Looking to revamp your skin routine for summer? Start with sunscreen, the holy grail product of the season.
Sunscreen should be worn by everyone over the age of 6 months, every day — especially in the summer. Increased exposure to the sun can cause unpleasant signs of early aging, such as wrinkles and sunspots.
It can also lead to skin cancer.
“Sunscreen’s going to really protect those harmful rays from affecting your skin and possibly causing predisposition to skin cancer in your future,” said Nicole Pink, DNP, APRN, CNP, a dermatology specialist at the Sanford Bemidji 1611 Anne St. Clinic in Bemidji, Minnesota.
Here’s what to know about choosing a sunscreen from Sanford Health skin care experts.
How to choose a sunscreen
When looking for sunscreen, reach for one with a sun protection factor (SPF) of 30 or greater.
“They do go all the way up to 100 SPF, but in reality, 30 SPF is all a person needs to protect their skin from those harmful rays,” said Dr. Pink.
Dr. Pink and Tania Gonzalez Santiago, M.D., recommend finding a broad-spectrum sunscreen. “Those sunscreens will block both UVA and UVB rays,” said Dr. Gonzalez Santiago, a dermatologist at Sanford Dermatology and Laser Clinic in Fargo, North Dakota.
Ingredients in sunscreen can also affect how long it takes the product to become effective.
Sunscreens with zinc oxide or titanium dioxide work immediately after application, while spray sunscreens that contain oxybenzone and avobenzone need to be applied 30 minutes prior to sun exposure.
For patients who prefer the spray, Dr. Gonzalez Santiago says to make sure to rub it in after applying.
“Some people don’t know that there’s no way a spray can cover you well if you don’t smear it on the skin,” she said.
That’s why Dr. Pink prefers to have patients use a topical lotion if possible.
“I have seen so many instances where patients have used the spray and they miss spots because it’s windy or they’re outside on the lake. Then they end up with this really goofy looking sunburn that’s got patches and blotchy spots.”
Sunscreen and your skin care routine
Once deciding on a sunscreen, make it a part of your daily routine. A basic routine should consist of washing your face, moisturizing, and applying sunscreen — in that order.
“The very last product to ever be applied should always be the sunscreen, because you want to make sure that that’s on the top layer of the skin,” Dr. Pink said.
She suggests getting a dual sunscreen-moisturizer: “That way it’s all in one product and you don’t have to worry about another product to apply.”
To be fully effective, sunscreen should be reapplied every two hours. Remembering to reapply can be difficult, even for dermatologists.
“The biggest misconception or problem that people have that can cause burning is they forget to reapply or they extend the time in which they reapply,” Dr. Pink said.
Other ways to protect from sun
Sunscreen isn’t the only way to protect from the sun. Jocelyn Frohm, M.D., practices dermatology at Sanford Dermatology Clinic in Sioux Falls, South Dakota. She says it’s important to use other methods of sun protection in addition to sunscreen.
“Wearing wide-brim hats, sunglasses, clothing with UPF, and seeking shade” are a few more ways to protect your skin, she said.
Wide-brim hats and sunglasses can cover areas that are easy to forget when applying sunscreen.
“The number one place I see people forget is the scalp,” Dr. Pink said. “They think because they have hair that they’re protected and really, we see a lot of sunburns affecting the top of the scalp.”
Don’t forget to cover your eyes, she said. “I’ve had patients with skin cancer in their eye, so it’s really important that we have patients also protect their eyes.”
Other commonly forgotten areas include the hands, feet and ears.

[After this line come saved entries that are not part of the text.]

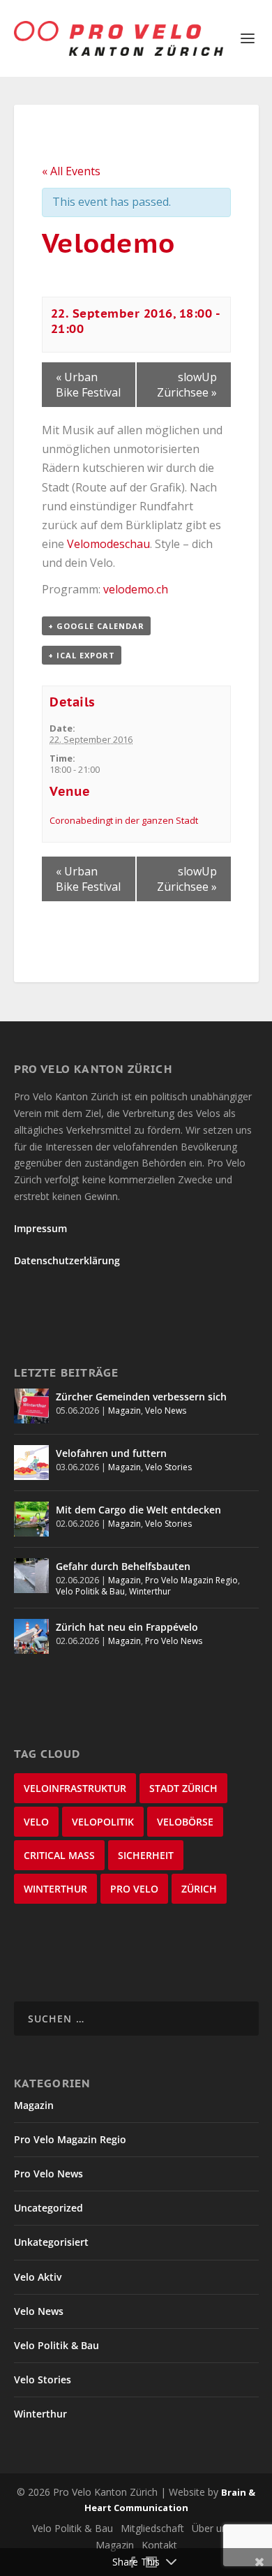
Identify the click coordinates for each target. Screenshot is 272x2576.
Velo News (165, 1410)
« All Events (71, 171)
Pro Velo (134, 1888)
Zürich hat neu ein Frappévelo (127, 1627)
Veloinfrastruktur (75, 1788)
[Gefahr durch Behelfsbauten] (31, 1575)
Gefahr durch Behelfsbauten (123, 1566)
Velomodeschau (108, 544)
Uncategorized (48, 2207)
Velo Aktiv (37, 2276)
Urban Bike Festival (88, 384)
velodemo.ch (135, 589)
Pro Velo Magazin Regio (191, 1580)
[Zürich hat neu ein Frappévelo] (31, 1636)
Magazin (124, 1410)
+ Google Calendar (96, 626)
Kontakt (159, 2545)
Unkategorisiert (51, 2242)
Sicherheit (146, 1855)
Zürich (199, 1888)
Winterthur (150, 1591)
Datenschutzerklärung (67, 1260)
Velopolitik (103, 1821)
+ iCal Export (81, 655)
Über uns (212, 2528)
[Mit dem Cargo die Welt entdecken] (31, 1519)
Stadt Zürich (183, 1788)
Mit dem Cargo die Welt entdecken (138, 1509)
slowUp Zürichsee (187, 384)
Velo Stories (168, 1467)
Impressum (40, 1228)
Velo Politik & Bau (90, 1591)
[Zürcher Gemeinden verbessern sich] (31, 1406)
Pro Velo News (173, 1641)
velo (36, 1821)
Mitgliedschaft (152, 2528)
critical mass (59, 1855)
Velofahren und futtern (111, 1453)
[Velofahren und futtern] (31, 1462)
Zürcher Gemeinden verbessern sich (141, 1396)
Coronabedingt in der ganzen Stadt (124, 820)
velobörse (185, 1821)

“I would definitely advise to make sure you have a good layer of sunblock covering your hands as well as your feet,” Dr. Pink said. “Those are kind of the most common spots as well as the knees. They tend to stick out and can really easily get sunburned.”
Treating a sunburn
- Drink water. “Your skin is basically depleted of all of its natural water that’s onboard, so drinking a lot of water is absolutely essential,” Dr. Pink said.
- Take ibuprofen or Aleve. “A sunburn can be treated in the first 24 to 48 hours with an NSAID (non-steroidal anti-inflammatory drug) such as ibuprofen and Aleve, which seems to reduce the extent of the injury,” Dr. Soto said.

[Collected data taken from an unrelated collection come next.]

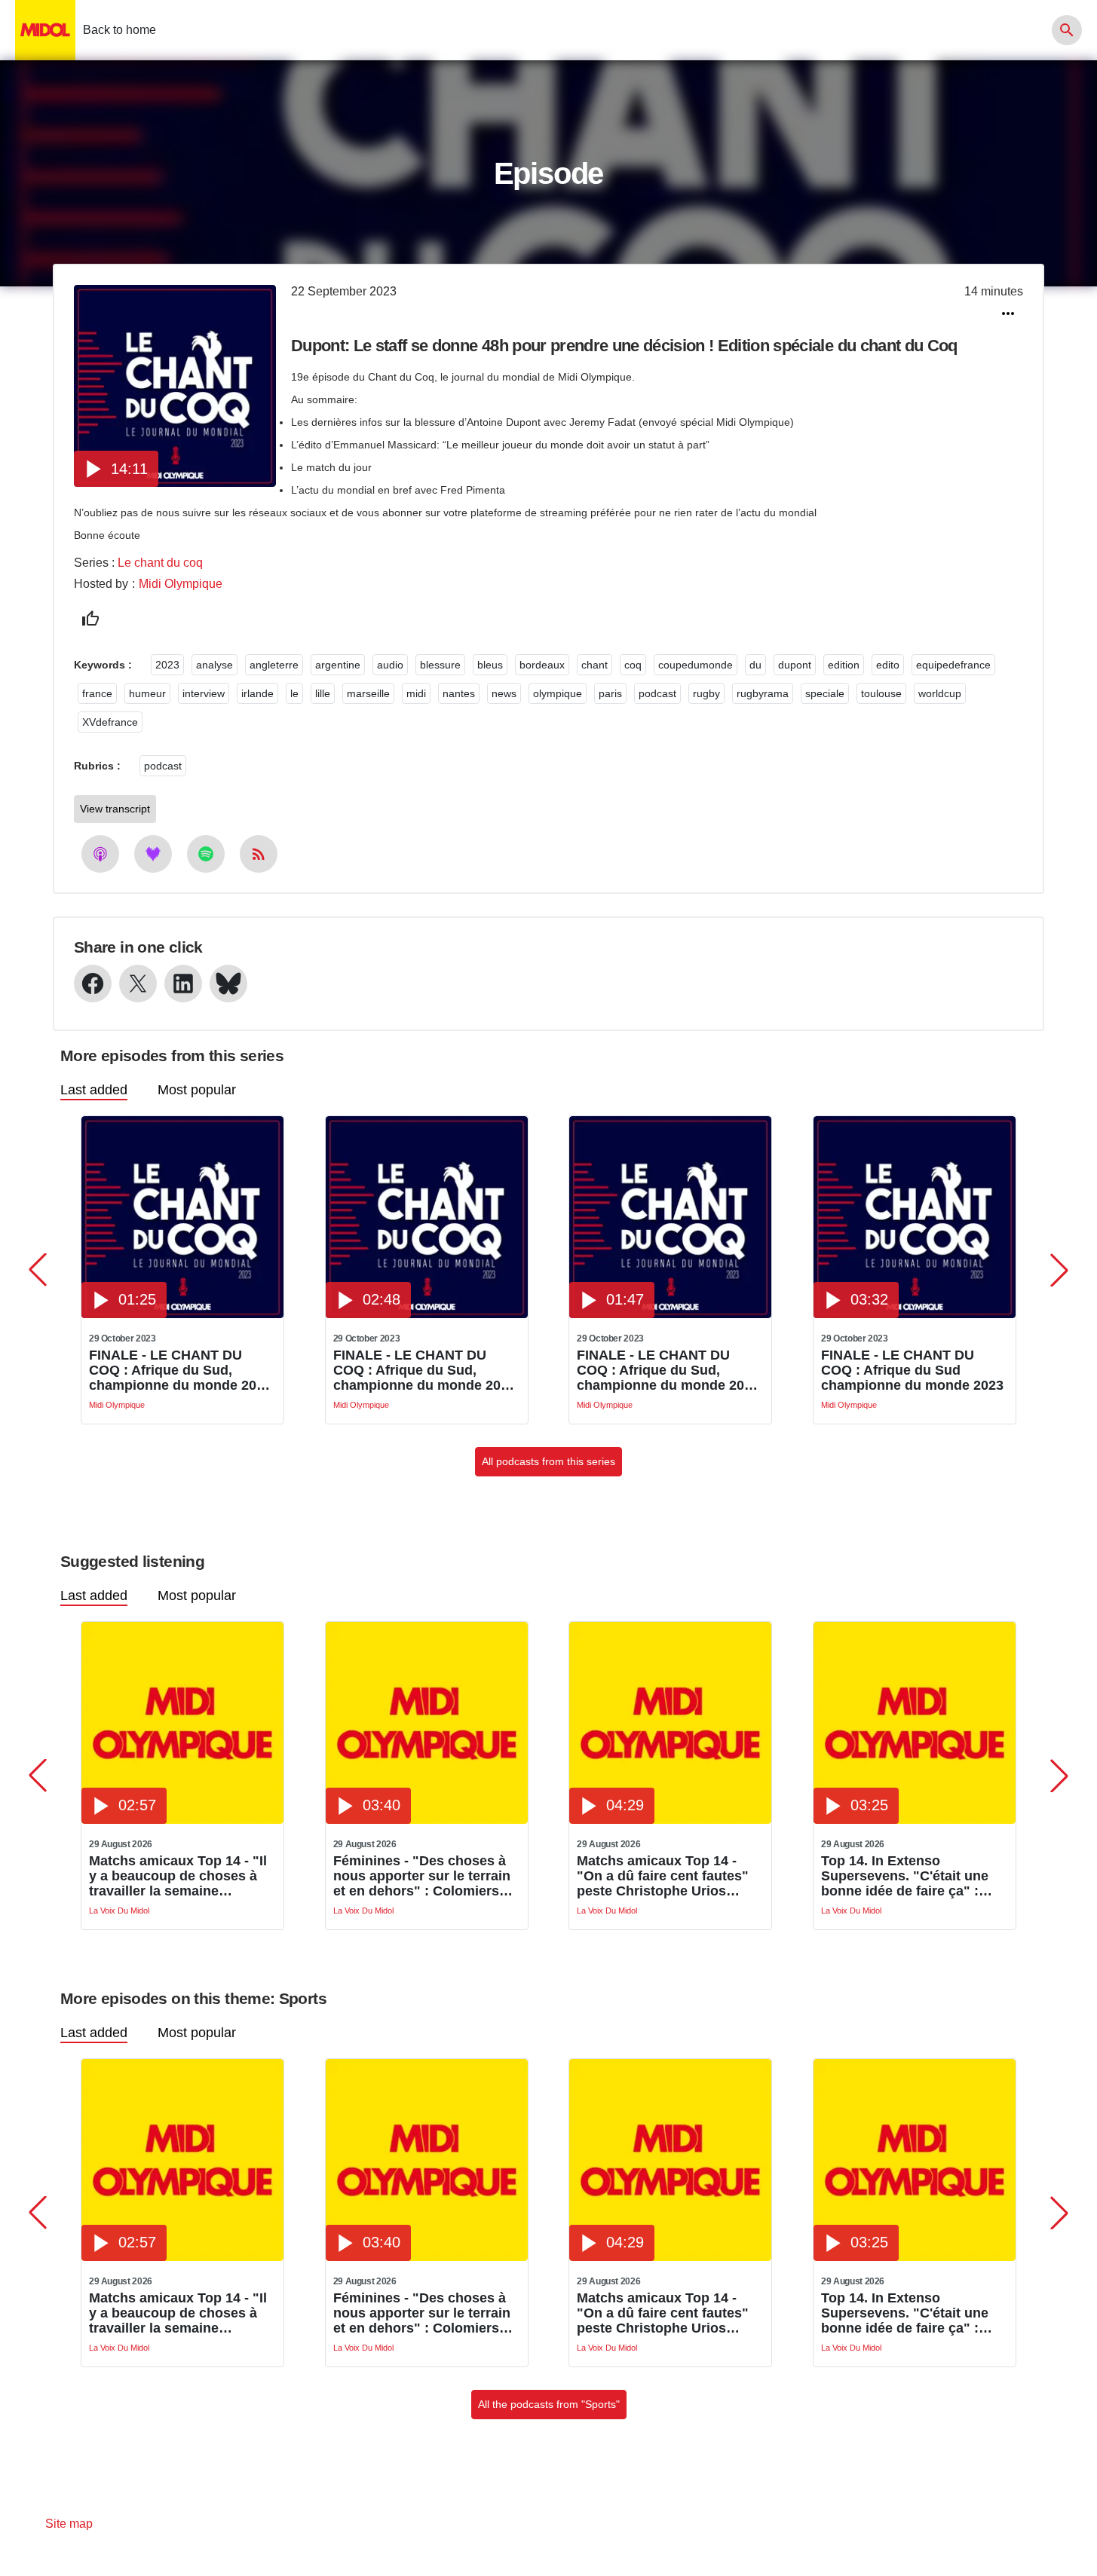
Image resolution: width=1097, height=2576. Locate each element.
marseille (368, 693)
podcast (657, 693)
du (755, 665)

- Moisturize. “Apply moisturizers every day to help reduce the peeling,” Dr. Soto said.
- Apply aloe vera. Aloe vera gel can help “alleviate some of the pain associated with a sunburn,” Dr. Pink said. Dr. Soto recommends keeping it in the refrigerator for added effect.
- Know when to see a doctor. If the sunburn develops into something more serious, it’s important to seek help from a primary care doctor. “If a patient were to develop major burns or open sores, that would be something they should see their doctor for,” Dr. Pink said. “Really bad sunburns can actually turn into infections and really become problematic.”